In message <[EMAIL PROTECTED]>, Dilwyn Jones <[EMAIL PROTECTED]> writes

I don't have the time or the skill to help out with your project.

Yet, as a user of ARM products I know there capability ... and I
have
enjoyed RISC OS since its inception.

I would be interested in being a user.  The idea of a 'QL2' is
promising.

--
Malcolm Cadman

I am watching this thread with interest. As someone who would not
really buy such a machine as I am quite happy reinstalling *dows once
a month on average :-( hence why turn to ARM OS'es or Linux...that
would take the fun out of home computing if there was nothing to go
wrong (that's one problem with QPC2+SMSQ/E, it's too stable, nothing
goes wrong unless I misprogram or the PeeCee itself has a funny turn).

Umm ... we can't have you getting bored, can we :-)

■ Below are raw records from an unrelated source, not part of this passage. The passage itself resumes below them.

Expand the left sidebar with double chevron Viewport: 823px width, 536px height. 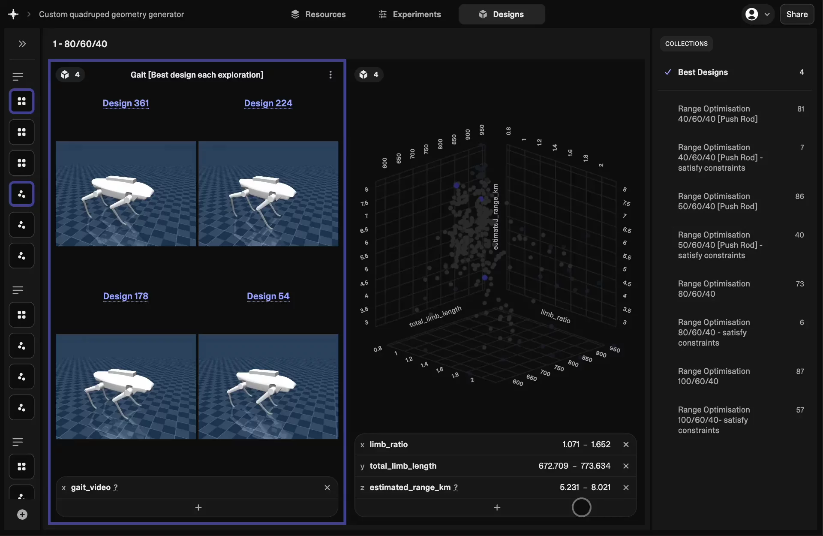pyautogui.click(x=22, y=44)
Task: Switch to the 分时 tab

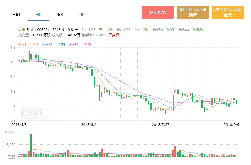Action: pos(16,14)
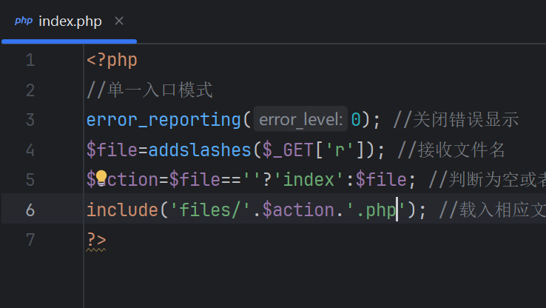
Task: Close the index.php tab
Action: pyautogui.click(x=119, y=21)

Last week's virus messhas turned out to be beneficial in that it
forced me to get the latest drivers for everything as the Win98SE I
installed seems to be a bit more fussy about drivers for older
applications than the Win95OSR2+Win98upgrade I used to use. It took
ages, and every time I solved one problem two more seemed to crawl out
of the woodwork.

A 'forced' tidy often does this.


Worth doing all the obvious things, too, like defragmenting the hard drive, etc.

I am sure though that should my career take a turn in the computing
direction such a potentially multi-platform machine might be of
interest at some point. And I'm sure that once the best market for it
is identified and targetted it may well prove to be a really useful
system, especially if the various OSes you mentioned become available
for it.

I'm sure that even an emulated SMSQ/E (as opposed to QDOS) would be
fast on it (look at the emulation with QPC2 on a Windoze machine for
example). RISC-type chips should be able to run processor emulations
with good speed.

It looks like future hardware is going to be able to offer this potential with ease.